The initial workup for malabsorption includes measurements of serum proteins, liver function, calcium, phosphate, and cholesterol as well as serum hemoglobin and lymphocyte count. A screening stool examination is also used. The physician examining the stool should first note its appearance to confirm the historical information obtained from the parent. The stool should also be tested for guaiac positivity. A Wright stain will disclose the presence of inflammatory cells that may be seen in intestinal infections or inflammation. If carbohydrate intolerance is suspected, a test for stool pH and reducing substances should be done. If sucrose intolerance is suspected, the stool must be acid hydrolyzed prior to Clinitest® testing. In laboratories where fat staining is routinely done, Sudan red staining of a stool specimen can be helpful in screening for steatorrhea. The presence of chronic infections can be determined by obtaining stool cultures for Salmonella, Shigella, Campylobacter, and Yersinia as well as stool ova and parasites for Giardia. Finally, a careful dietary history with specific emphasis on calorie intake should be reviewed in any child with inadequate growth.
Further evaluations in these children should be determined based on the initial workup. Any child with poor weight gain, suspected malabsorption, or onset of diarrhea before 6 months of age should have a sweat test for cystic fibrosis. A history of chronic infections with low serum protein may be seen in children with chronic diarrhea that is secondary to an underlying immunodeficiency. In these children, immunoglobulin levels should be determined. Thyroid function tests should be obtained in any child with clinical evidence of hyperthyroidism. Recent studies have demonstrated that a D-xylose absorption test is an ideal screening test for small intestinal mucosal diseases such as celiac disease or allergic gastroenteropathy.28 Alternatively, 72 hour fecal fat collection can be used to determine the presence or absence of steatorrhea. In patients who have guaiac positive stools or significant amounts of inflammatory cells on Wright stain, a colonoscopy or sigmoidoscopy may demonstrate colitis. In children of this age group, colitis can be secondary to milk ingestion, antibiotics, intestinal infection, or an idiopathic disease. Finally, disacharidase deficiency can be confirmed by evidence of carbohydrate intolerance in the stool as well as by breath hydrogen determinations after ingestion of the specific carbohydrate.

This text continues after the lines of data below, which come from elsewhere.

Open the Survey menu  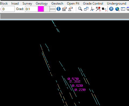(x=27, y=4)
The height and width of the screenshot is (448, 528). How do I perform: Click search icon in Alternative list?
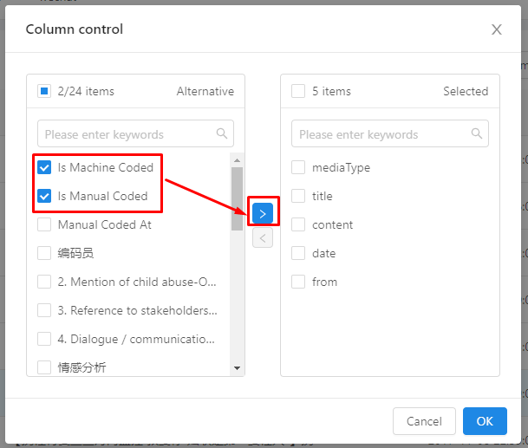pos(222,133)
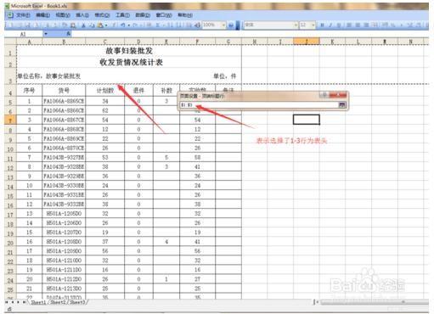This screenshot has height=314, width=434.
Task: Click the Print Preview icon
Action: point(73,25)
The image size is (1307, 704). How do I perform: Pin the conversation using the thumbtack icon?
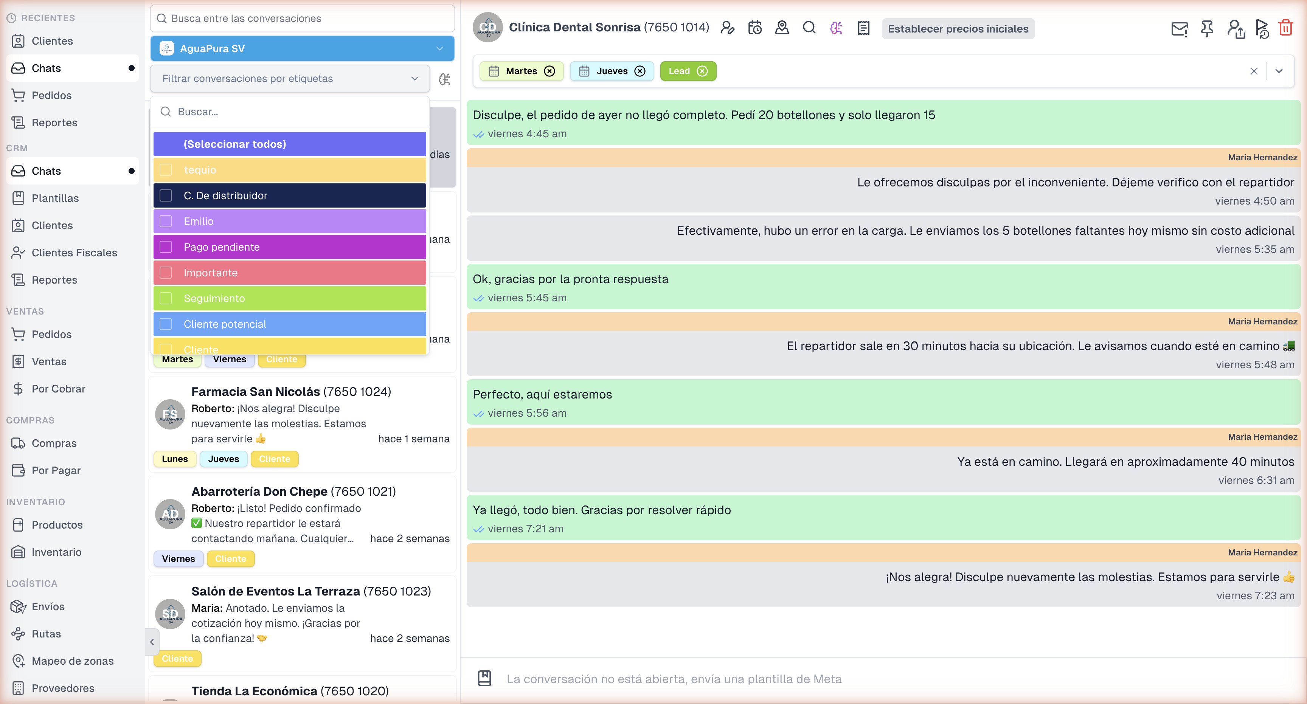[1207, 29]
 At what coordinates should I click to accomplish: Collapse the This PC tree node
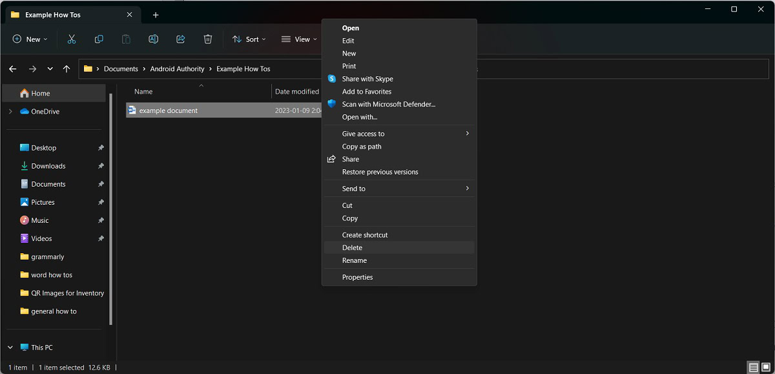[x=10, y=348]
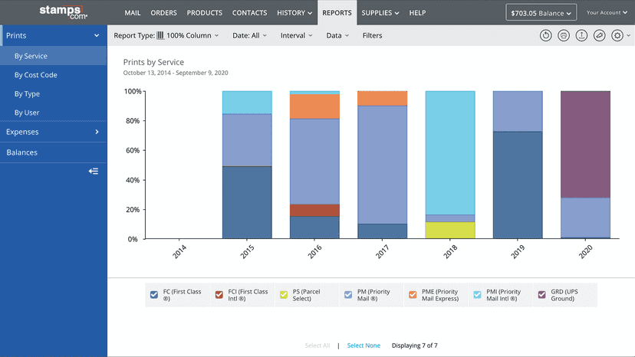Image resolution: width=635 pixels, height=357 pixels.
Task: Expand the Expenses sidebar section
Action: 53,132
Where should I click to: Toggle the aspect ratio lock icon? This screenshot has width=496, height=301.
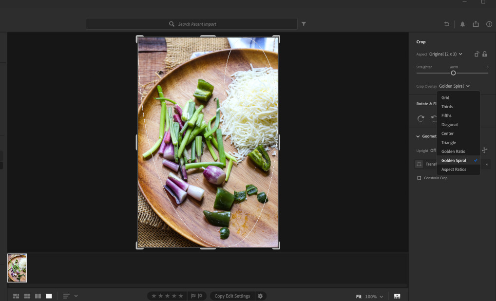pos(485,54)
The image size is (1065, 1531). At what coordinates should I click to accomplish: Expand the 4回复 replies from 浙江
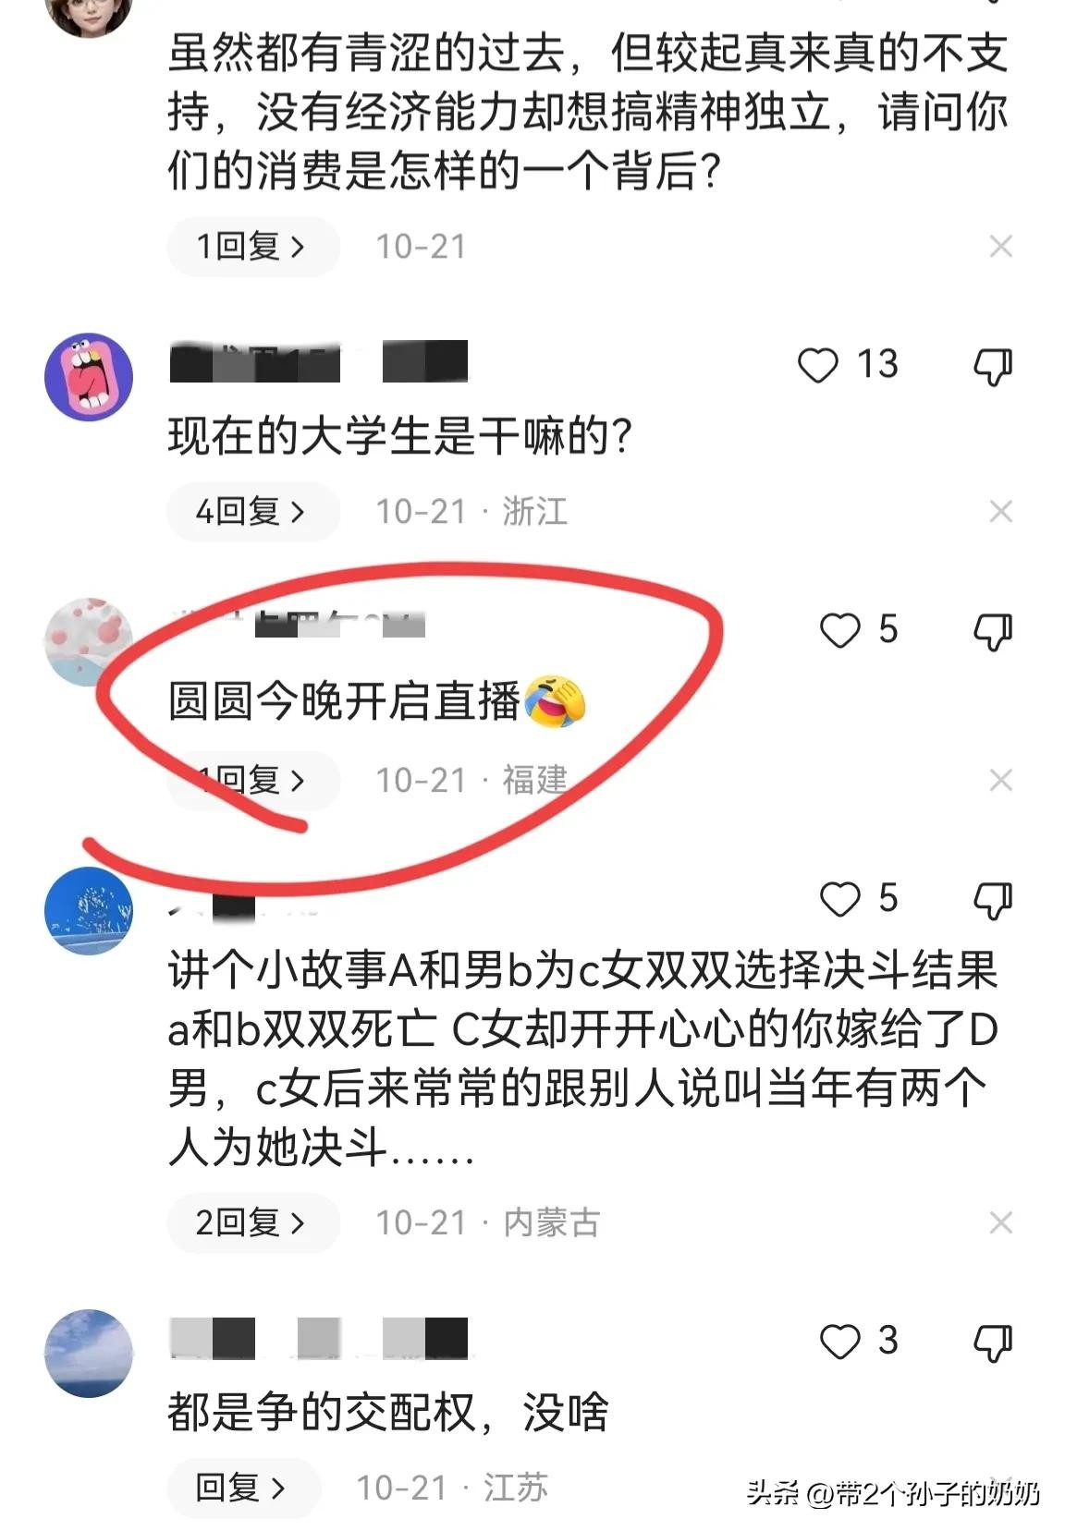click(x=252, y=511)
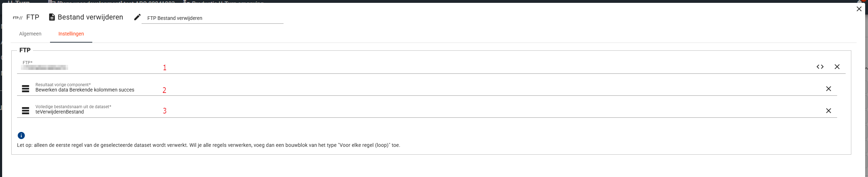The image size is (868, 177).
Task: Click list icon beside Resultaat vorige component
Action: click(26, 89)
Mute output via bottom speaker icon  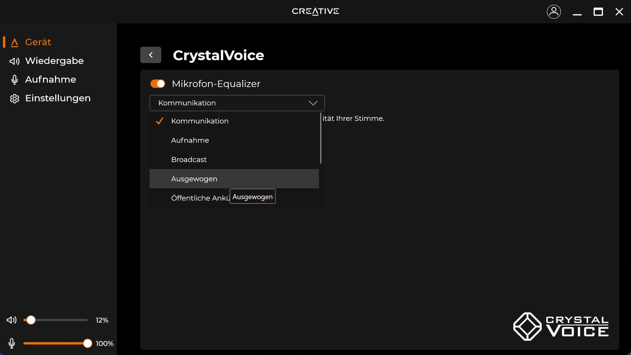pos(12,320)
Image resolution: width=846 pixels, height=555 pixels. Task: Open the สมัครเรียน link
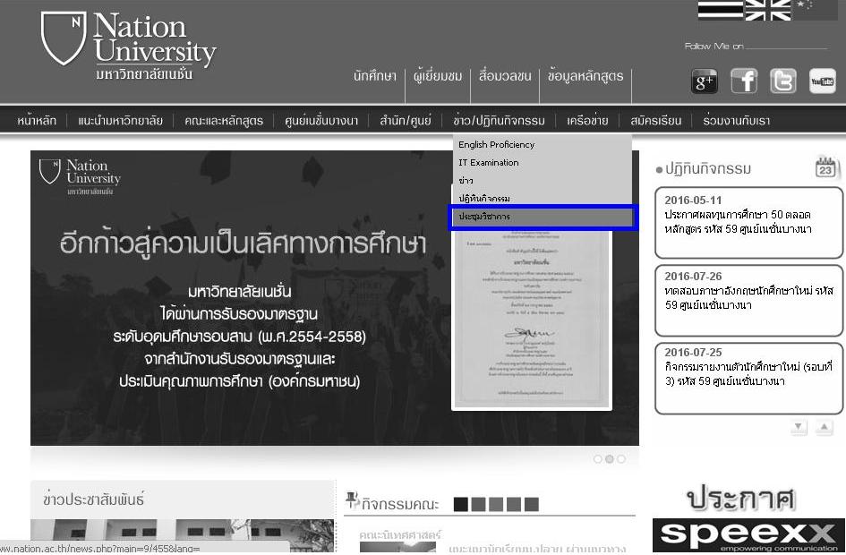click(655, 121)
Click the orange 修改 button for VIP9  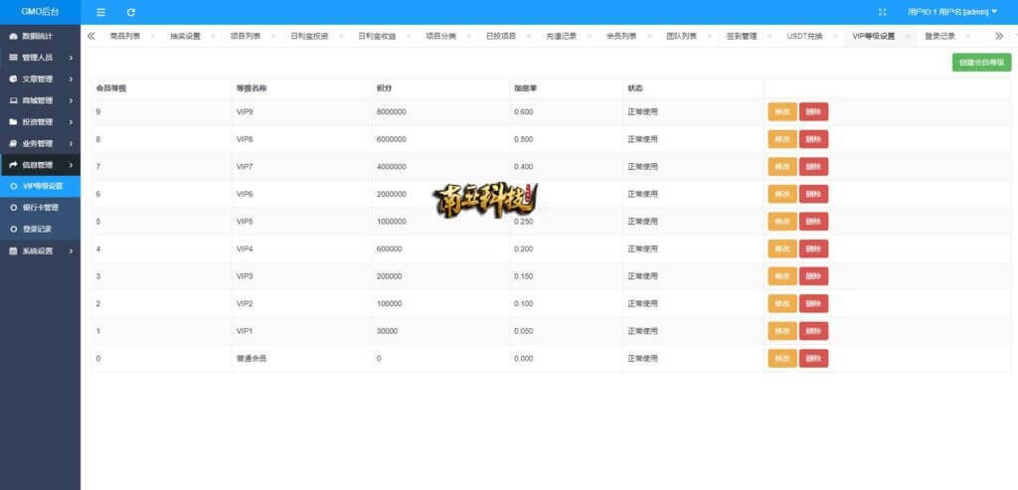[x=782, y=111]
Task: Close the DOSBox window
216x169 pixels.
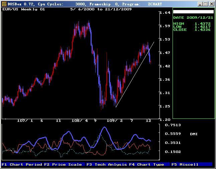Action: click(211, 4)
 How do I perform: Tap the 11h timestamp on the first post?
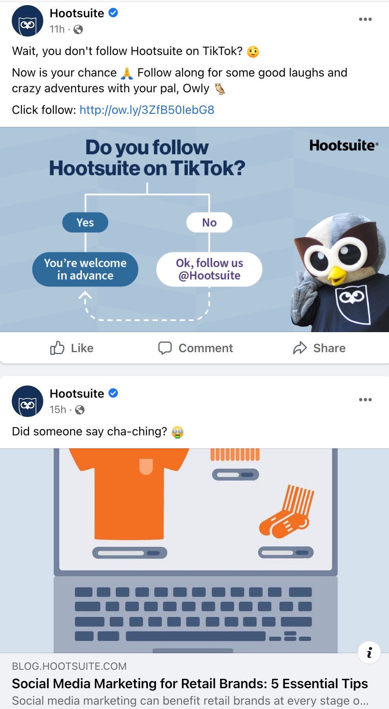(57, 29)
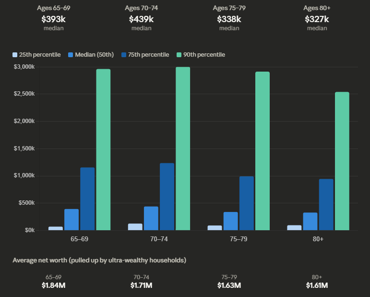Select the 75th percentile bar for 65–69
The image size is (370, 297).
87,198
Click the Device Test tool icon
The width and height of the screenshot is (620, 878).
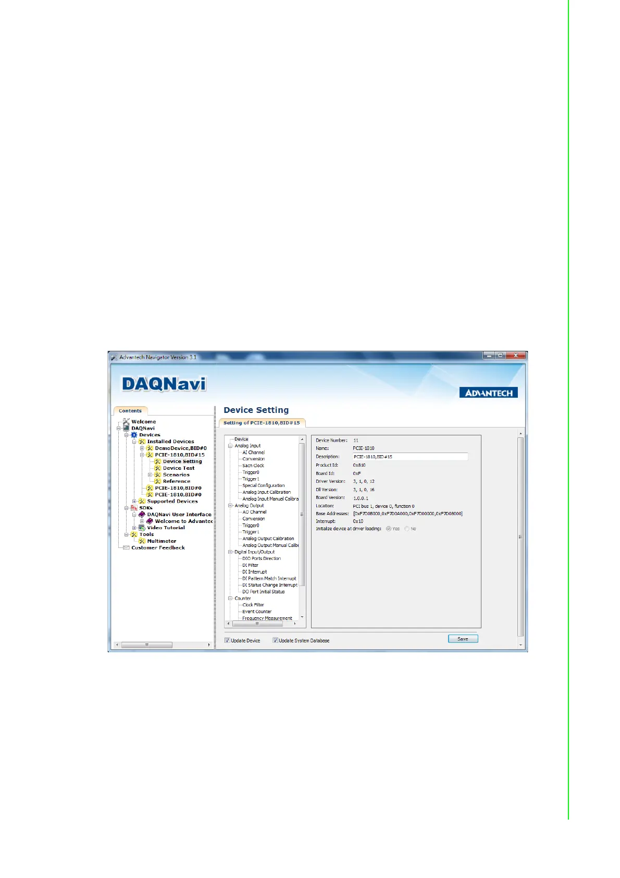pos(157,468)
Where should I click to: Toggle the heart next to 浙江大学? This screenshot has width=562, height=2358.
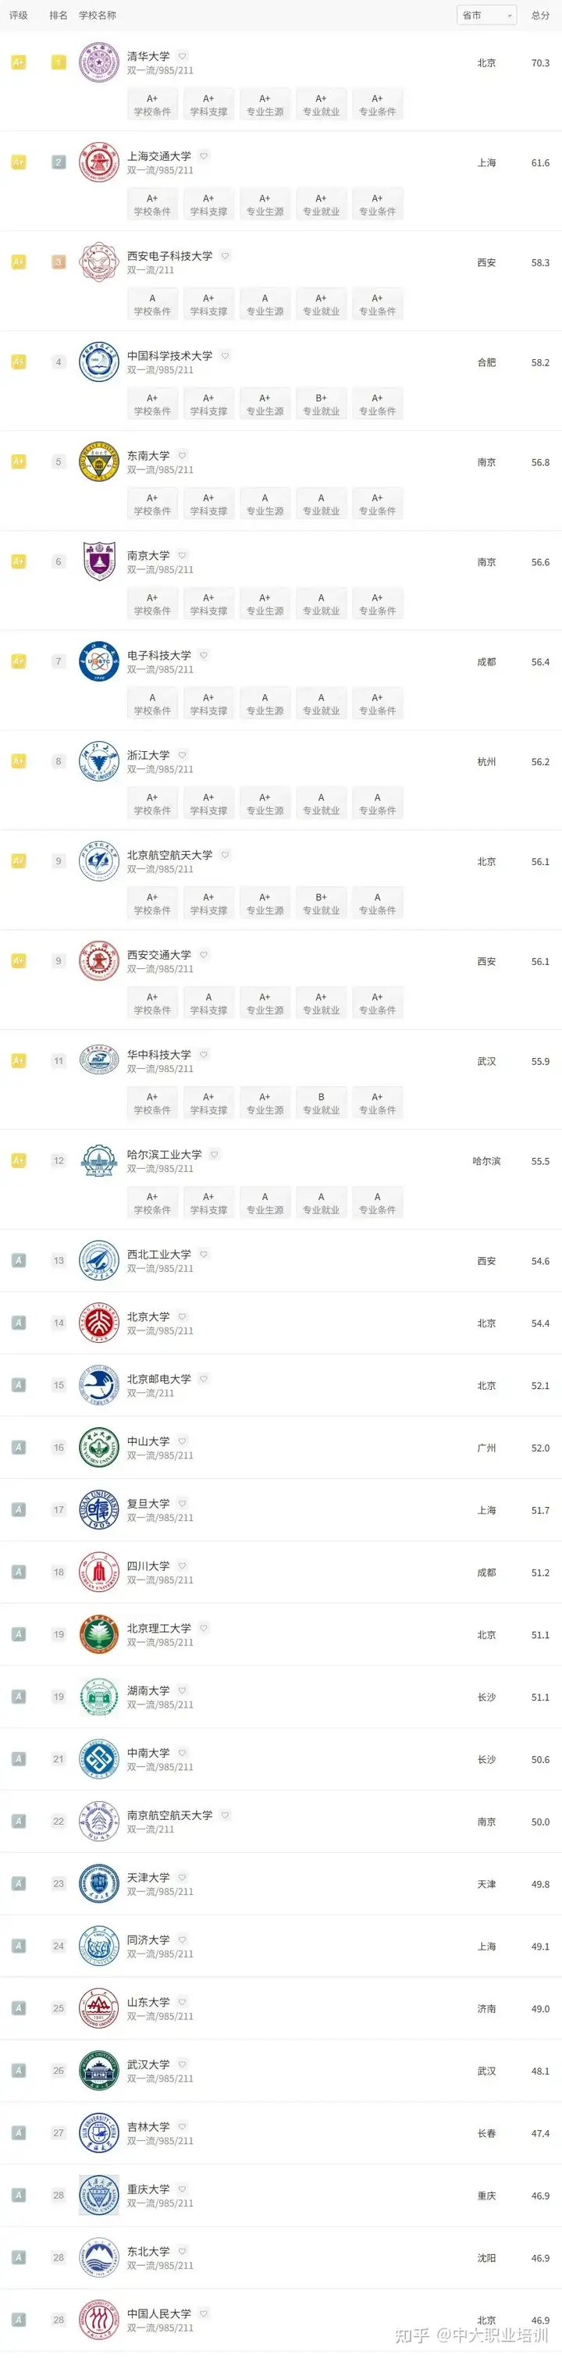182,755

Treatment of children with CND is designed with the knowledge that these patients do not have an underlying disorder that will affect their growth and nutrition. Therefore, initial therapeutic measures include parental reassurance with a sympathetic, supportive family-physician relationship. In view of the evidence that anxiety has an adverse effect on colonic motility,12 an improvement in familial stress will often be reflected in a decrease in stool frequency. Proper dietary counseling is crucial in view of studies that have implicated increased fluid intake, fat restriction and elimination diets in the pathogenesis of CND. Green and Ghishan25 showed that normalization of fluid intake resulted in improvement in 18 of 18 children with CND who had been consuming excess fluid. Cohen et al27 demonstrated that a therapeutic diet deriving 30% to 50% of its calories from fat resulted in resolution of diarrhea in 80% of children with CND. Davidson and Wasserman2 showed that an unrestricted diet resulted in normalization of bowel movements in 80% of patients. Other studies have suggested that the introduction of cold material into the stomach stimulates colonic motility.29 Therefore, chilled foods should be eliminated from the child's diet.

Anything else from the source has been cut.